I’m acutely aware of being in a place of new beginning and black uncertainty; as though I’m walking into the night. Never have I seen so clearly my past life. It is though it has been unfurled before me like a huge map. I can mark every decade, check progress, count them like rings on a tree. All being well, I’ve still got two good ones left. The clock is ticking.
It’s strange how our pasts revisit us. I got sent a birthday present from my late godmother’s daughter, of some tennis trophies my late mother won in Basrah, Iraq before Caroline, my late twin, and I were born, and in Kaduna, Nigeria, when we were.
I got out the part-transcribed diaries she wrote covering the time or our birth in Trinidad; fine fountain pen writing in red leather bound, five-year form. They were different times. No Internet or tv and hardly any phone connection. She read and wrote letters constantly, busily made clothes for herself and us, cooked from scratch. She only got news she was carrying twins about three weeks before we appeared; there were no scans then. I read how I was sent to another hospital for a blood transfusion because the technology didn’t exist locally. I’ve still got the scar.
Wonder what she’d make of my life? Hers was short – she died at 34. Caroline’s was even shorter – she died at 27. I suppose I’ve always carried their lives in mine, if only in an unspoken acknowledgement.
Walking
The act of walking is very special. It gets more so as I get older and it becomes more difficult. I have discovered walking slowly and breathing deeply is very beneficial. It is one of the many things my Buddhist friends have taught me.
Unlike the Western approach, you should not do it swiftly, or think actively. It is not for cardiovascular fitness, but for general wellbeing. Not for your head or heart really, but for your soul.
The instructions I have been given is to touch the earth tenderly with your feet, as if you are kissing it. As you do, breathe in time with your walking, as slowly and deeply as you can. Try to be aware only of your feet touching the ground. The earth transforms everything and it can take anything you give it.

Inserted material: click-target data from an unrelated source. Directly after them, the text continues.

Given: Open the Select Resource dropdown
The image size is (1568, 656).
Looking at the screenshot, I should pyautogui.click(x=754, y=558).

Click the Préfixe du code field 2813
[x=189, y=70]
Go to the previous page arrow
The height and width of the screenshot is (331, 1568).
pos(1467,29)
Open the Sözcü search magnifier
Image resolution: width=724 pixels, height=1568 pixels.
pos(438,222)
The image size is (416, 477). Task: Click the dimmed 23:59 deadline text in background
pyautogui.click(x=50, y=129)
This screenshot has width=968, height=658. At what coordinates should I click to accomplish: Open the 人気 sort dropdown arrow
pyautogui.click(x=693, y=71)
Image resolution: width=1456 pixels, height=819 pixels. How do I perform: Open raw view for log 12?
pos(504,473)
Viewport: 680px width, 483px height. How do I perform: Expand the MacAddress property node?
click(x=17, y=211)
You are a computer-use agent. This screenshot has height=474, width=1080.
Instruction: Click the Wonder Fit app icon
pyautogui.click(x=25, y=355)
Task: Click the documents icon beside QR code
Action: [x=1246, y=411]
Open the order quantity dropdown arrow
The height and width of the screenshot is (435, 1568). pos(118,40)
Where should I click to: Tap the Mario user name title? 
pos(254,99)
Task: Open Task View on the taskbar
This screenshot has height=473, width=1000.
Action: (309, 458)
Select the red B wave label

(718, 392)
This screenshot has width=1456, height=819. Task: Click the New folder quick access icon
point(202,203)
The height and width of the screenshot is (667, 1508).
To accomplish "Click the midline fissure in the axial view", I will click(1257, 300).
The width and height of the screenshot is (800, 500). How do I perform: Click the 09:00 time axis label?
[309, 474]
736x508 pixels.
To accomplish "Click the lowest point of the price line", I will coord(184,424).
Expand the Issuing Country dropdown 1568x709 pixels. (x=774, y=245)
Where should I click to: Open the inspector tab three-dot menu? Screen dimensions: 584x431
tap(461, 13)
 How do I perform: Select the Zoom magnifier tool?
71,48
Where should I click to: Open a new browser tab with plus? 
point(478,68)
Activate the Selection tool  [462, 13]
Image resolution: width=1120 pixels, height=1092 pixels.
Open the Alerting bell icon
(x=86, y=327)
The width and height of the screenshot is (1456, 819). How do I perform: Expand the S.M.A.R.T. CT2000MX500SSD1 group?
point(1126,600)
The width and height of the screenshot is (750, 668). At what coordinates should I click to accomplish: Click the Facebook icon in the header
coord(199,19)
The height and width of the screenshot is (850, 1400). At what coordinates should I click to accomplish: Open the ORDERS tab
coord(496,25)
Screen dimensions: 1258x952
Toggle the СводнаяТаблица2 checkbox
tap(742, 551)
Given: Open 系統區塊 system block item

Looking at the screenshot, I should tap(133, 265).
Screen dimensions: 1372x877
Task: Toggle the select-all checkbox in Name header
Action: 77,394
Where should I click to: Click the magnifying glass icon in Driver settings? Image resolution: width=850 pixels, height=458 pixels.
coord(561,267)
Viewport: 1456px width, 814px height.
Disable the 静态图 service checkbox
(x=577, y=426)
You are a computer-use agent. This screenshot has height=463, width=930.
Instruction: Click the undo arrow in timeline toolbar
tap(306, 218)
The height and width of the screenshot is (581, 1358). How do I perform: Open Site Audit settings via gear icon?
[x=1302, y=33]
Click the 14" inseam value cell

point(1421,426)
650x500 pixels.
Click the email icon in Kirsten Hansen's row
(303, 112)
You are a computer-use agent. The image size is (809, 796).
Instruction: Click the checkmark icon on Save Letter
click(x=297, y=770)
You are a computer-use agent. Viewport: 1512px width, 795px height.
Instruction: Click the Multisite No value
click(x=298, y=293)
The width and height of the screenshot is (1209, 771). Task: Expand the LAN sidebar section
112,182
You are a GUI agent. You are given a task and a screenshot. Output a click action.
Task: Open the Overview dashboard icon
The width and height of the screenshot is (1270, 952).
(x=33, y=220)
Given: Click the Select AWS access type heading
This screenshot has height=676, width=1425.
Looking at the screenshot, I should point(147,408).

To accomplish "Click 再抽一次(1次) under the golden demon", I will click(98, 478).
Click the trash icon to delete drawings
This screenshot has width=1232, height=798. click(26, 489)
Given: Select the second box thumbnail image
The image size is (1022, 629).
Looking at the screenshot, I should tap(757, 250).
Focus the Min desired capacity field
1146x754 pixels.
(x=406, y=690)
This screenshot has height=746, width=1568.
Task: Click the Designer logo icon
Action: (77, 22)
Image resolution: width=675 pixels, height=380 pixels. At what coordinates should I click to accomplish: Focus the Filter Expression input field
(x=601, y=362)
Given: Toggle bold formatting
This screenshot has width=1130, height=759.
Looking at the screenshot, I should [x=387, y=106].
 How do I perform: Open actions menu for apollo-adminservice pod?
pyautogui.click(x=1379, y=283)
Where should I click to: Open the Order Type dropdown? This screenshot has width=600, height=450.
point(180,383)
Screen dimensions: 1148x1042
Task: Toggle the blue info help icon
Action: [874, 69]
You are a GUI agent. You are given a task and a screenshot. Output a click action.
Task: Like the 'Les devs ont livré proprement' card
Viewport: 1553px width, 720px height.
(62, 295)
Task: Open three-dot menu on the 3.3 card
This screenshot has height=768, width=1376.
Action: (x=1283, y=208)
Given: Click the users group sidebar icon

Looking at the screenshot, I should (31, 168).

For some reason, the trees haven’t been cut down where I live and margins of woodland co-exist with patches of fields. The fields haven’t been enlarged, either. Indeed, in some places hedges have been re-introduced.
In a nearby field a tree copse stands, with a footpath running through it. This is where I like to walk sometimes, to immerse and emerge renewed. This fading time of the year the leaves are falling and the light penetrates further, making the colours both bolder and softer.
I make my way to the entrance across the slug-like trail made by other walkers over the clay soil, through the green stubble of winter wheat.
An oak tree, now with orange leaves, marks the way in. Apart from the path, there has been little attempt to make it tidy, so I imagine it’s like an ancient forest would be. There are brambles and nettles, nearly dead, lining the way, a mat of dried grasses and leaves lining the floor, from another season, I’m guessing. It’s very overgrown. In summer it can seem is if I’m walking in a green tunnel. Now, dead limbs of trees hang suspended, held by those around them.
There are some smaller trees; hawthorn, beech and some hazel. I work my way in and come to a magnificent ash, which I identify from the leaves and fruits or keys, which haven’t fallen yet. There are number of them and they are by far the tallest trees in this copse, as yet not blighted by the disease which has killed off their relatives. The oaks are not as tall, but maybe as old.
It is here I like to stand and shut my eyes and listen. To the birdsong, the leaves rustling and the trees creak with the wind among them. I can stop thinking and become transparent. I can smell the seasons turn.